Так, она, не задолго до того, как нам перестать общаться, подарила мне листок формата А4, стандартный, со стихотворением. Стихотворение адресовано мне. Приведу его полностью:
Сегодня осень, а значит по моде: раздеться
Все скинуть с себя, как дерево желтые листья
Сегодня, Вы знаете, чаем уже не согреться,
Сегодня теплее писать такие вот письма.
Я так бы хотела взять краски и тонкую кисть,
Но жаль, у мен с ней все как бы не очень-то,
А если могла, то я рисовала бы жизнь:
В ней Вас, небо, море, и изредка прочерки.
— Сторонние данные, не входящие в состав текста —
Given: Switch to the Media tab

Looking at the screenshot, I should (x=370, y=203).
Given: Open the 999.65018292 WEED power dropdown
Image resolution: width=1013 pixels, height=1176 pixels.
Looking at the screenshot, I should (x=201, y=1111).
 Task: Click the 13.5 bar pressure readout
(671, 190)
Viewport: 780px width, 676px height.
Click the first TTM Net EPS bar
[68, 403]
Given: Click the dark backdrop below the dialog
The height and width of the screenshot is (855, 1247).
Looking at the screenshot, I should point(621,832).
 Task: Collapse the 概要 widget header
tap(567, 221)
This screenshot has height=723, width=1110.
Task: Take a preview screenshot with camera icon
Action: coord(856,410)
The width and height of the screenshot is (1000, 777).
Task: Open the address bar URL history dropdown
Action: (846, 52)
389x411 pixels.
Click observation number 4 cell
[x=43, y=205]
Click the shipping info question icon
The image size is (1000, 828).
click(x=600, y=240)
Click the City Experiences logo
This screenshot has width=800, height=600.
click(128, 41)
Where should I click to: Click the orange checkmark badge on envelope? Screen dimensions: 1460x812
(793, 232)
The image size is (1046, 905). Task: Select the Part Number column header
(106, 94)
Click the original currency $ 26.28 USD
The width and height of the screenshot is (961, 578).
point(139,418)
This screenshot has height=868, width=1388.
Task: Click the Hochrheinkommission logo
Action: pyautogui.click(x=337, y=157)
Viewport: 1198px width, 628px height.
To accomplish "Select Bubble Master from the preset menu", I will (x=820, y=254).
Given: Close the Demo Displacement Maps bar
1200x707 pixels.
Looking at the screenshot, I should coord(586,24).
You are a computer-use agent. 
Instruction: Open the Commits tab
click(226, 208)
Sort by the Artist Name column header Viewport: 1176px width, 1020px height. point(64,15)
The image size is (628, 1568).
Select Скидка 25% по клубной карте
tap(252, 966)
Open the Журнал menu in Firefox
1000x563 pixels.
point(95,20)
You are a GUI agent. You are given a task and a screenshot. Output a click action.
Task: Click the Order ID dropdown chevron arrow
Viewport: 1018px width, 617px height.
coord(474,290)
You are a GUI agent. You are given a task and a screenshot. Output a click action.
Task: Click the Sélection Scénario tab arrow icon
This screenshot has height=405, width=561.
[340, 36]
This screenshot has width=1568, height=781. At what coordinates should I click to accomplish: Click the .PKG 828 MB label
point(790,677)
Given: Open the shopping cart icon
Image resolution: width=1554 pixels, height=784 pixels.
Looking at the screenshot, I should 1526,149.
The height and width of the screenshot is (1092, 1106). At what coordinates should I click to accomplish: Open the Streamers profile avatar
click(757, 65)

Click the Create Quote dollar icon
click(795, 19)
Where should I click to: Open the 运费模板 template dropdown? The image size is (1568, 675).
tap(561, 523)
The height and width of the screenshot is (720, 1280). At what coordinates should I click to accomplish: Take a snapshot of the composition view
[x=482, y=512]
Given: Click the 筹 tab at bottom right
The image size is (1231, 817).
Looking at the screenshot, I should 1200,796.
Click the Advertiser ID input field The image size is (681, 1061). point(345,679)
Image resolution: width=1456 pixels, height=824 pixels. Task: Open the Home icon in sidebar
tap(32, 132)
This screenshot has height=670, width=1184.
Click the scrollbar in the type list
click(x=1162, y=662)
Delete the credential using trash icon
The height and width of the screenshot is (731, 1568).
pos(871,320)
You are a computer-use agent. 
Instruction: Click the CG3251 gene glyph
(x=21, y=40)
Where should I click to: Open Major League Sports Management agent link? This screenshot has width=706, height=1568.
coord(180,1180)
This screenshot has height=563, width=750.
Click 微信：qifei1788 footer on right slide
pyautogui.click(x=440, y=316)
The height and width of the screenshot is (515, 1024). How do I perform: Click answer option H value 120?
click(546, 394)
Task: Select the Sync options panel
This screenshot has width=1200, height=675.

А если могла, то я танцевала бы вальс…
На крышах с котами, от которых несет табаком,
И мы бы кружились, не помня уже ни о ком.
Но Вы же историк, Вам не зачем все эти «если бы»
А впрочем кому-то наверно нужны и они?
Считайте письмо мое просто добрым приветствием,
Может Вам станет теплей от него в такие вот дни.
Авторская пунктуация и «все прочее» в стихотворении сохранено. Я ничего не исправил, публикуя, ни одной запятой. Про смысл и построение стиха, тоже говорить не буду. Этого не нужно делать. Скажу лишь, что стихотворение наивно, трогательно. Оно доброе. Оно – мне.
Листок этот у меня до сих пор лежит в моих старых записях, среди моих талмудов.
Как-то, я узнал, что она вышла замуж еще на пятом курсе, за какого америкоса, пожилого, жирного, некрасивого и богатого. И сейчас живет в США. Узнал, что она недавно вроде бы приезжала с ним. Своего парня она давно бросила. Ну, а со мной просто перестала общаться.
Летом 2007-го года она побывала в Англии, и приехала полная ощущений. Мы встретились здесь же, на районе. Гуляли.
Затем – Америка, США, – заветная мечта всех «инязовцев». Это такой определенный сорт женщин я вывел. Для них цель – выучить язык, потом грабительская и подлейшая программа «Старт Трэвел», и еще там какая-то есть программа, – и США.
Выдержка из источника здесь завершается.